Cameron Bancroft and Steve Smith have stepped out into the public eye as they work on their reintegration into the Australian cricket set-up, but their rebranding exercise hasn’t gone down well everywhere.

Michael Slater and Ricky Ponting are among those questioning the timing of and sentiment in their interviews, and agreed that it made it hard for Warner to be back in the team when his year-long ban for ball-tampering during the South Africa series is up.

Bancroft, in an interview aired on December 26, said it had been Warner who put him up to sandpapering the ball, while Smith earlier admitted he had “looked the other way”.

Speaking to Channel 7 during the broadcast of the Australia v India Boxing Day Test, Slater, who represented Australia in 74 Tests, described the Bancroft-Warner relationship as “untenable”. “There is a strategy behind Steve Smith and Bancroft [interviews] and Dave Warner’s off the radar at the moment. They’re all running some strategy to try and regain respect from the public and from their players. [But] in those comments he’s buried Dave Warner,” he said.

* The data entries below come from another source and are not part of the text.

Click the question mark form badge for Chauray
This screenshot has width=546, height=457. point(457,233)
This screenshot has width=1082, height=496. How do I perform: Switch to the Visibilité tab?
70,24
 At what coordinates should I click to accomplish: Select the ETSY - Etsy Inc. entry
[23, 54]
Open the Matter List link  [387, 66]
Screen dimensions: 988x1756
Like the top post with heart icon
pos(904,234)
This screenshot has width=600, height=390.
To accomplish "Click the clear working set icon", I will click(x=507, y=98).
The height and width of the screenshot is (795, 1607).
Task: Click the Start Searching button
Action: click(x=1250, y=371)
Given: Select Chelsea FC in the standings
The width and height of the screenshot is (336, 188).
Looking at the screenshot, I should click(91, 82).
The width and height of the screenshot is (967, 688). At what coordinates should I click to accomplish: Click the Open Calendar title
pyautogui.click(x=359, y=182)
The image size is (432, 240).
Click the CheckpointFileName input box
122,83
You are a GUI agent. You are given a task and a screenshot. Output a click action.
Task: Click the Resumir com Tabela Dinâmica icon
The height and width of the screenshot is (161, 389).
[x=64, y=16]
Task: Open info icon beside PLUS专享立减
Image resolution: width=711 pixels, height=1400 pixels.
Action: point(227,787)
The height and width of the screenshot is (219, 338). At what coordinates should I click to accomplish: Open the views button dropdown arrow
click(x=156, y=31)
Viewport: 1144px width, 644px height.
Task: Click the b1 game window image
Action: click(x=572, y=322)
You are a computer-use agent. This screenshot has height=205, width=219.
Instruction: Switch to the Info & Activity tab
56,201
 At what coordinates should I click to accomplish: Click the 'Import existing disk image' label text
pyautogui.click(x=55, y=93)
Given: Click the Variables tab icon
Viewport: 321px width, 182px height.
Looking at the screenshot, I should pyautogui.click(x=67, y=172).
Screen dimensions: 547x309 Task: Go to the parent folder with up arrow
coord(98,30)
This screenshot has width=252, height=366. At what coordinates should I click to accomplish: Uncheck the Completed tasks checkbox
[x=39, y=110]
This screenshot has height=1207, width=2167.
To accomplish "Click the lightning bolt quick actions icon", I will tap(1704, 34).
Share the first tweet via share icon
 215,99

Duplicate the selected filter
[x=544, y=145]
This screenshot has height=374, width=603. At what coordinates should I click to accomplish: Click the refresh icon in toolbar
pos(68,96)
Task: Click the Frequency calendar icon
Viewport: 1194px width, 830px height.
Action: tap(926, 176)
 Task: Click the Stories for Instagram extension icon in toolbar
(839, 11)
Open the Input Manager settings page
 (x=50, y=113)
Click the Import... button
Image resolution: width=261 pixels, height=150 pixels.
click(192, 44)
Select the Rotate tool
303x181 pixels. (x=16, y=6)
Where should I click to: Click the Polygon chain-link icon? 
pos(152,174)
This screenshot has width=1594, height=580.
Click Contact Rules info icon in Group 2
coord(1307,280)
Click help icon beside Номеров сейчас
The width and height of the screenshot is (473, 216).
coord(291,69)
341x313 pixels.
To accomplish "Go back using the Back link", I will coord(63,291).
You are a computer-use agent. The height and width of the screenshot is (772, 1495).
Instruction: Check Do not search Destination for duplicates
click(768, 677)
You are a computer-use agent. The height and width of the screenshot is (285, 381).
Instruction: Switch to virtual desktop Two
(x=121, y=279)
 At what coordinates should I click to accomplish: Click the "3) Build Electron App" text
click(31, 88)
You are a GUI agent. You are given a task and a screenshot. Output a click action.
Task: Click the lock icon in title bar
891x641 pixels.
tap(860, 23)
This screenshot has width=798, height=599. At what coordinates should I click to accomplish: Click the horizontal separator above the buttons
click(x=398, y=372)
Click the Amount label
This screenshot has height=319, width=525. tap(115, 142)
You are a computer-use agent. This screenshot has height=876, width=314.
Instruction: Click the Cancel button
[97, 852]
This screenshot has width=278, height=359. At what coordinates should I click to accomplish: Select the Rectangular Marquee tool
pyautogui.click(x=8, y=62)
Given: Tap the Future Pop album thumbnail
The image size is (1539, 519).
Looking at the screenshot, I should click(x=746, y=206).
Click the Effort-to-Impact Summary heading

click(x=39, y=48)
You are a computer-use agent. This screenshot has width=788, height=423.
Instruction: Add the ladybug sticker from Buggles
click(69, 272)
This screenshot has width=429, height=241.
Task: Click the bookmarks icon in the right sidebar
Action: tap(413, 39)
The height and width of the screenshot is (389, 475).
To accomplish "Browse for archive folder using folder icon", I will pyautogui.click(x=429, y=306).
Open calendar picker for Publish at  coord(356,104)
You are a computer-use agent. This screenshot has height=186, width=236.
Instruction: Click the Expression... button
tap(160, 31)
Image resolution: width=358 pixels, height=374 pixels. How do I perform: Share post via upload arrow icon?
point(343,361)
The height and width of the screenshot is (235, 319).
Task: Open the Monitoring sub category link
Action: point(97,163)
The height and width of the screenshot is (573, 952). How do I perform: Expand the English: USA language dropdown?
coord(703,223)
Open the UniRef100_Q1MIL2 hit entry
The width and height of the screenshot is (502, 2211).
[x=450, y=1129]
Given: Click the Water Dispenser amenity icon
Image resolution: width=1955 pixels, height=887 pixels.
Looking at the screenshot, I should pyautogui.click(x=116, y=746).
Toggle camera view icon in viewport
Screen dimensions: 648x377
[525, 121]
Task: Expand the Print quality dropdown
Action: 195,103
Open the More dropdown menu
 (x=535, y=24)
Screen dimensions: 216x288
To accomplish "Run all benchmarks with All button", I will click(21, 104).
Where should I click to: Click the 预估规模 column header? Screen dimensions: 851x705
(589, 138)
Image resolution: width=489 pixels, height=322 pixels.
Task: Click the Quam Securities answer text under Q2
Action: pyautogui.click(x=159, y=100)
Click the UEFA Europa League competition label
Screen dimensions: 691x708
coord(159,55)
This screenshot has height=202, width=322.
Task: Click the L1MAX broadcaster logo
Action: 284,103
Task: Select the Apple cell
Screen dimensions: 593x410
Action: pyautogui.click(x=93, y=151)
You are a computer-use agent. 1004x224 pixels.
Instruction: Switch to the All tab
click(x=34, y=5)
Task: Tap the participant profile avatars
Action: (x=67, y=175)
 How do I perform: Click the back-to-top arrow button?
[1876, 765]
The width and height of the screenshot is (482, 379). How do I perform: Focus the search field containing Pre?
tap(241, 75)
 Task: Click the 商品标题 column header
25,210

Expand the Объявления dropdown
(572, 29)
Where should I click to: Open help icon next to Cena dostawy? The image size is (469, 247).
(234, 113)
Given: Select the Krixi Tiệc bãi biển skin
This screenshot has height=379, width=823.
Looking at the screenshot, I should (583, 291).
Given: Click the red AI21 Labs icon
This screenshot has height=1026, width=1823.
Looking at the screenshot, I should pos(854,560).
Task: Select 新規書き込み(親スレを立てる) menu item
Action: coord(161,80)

“They had the chance way back when it happened to tell the truth about the situation. There’s no use now coming back and saying something different that was said then. They all collectively said as that little group that ‘we’re all involved’. Now they’re saying something very different. I don’t want to hear it.”

Slater questioned the need to revisit the incident with a slightly different version at a time when the Australian team was trying to rebuild its culture. “In terms of a respectful comment on Dave Warner, there’s been none of that,” he added. “They’ve buried him very quickly … A couple of things that have come out of Steve and now Bancroft [interviews], it makes it very hard for Dave Warner to come back in to the team.”

Ponting told the broadcaster he was “shocked” at some of the things said and “disappointed at the timing” of Bancroft’s interview on “the best day on the Australian cricket calendar”, but added later to that he understood why it was aired on Boxing Day.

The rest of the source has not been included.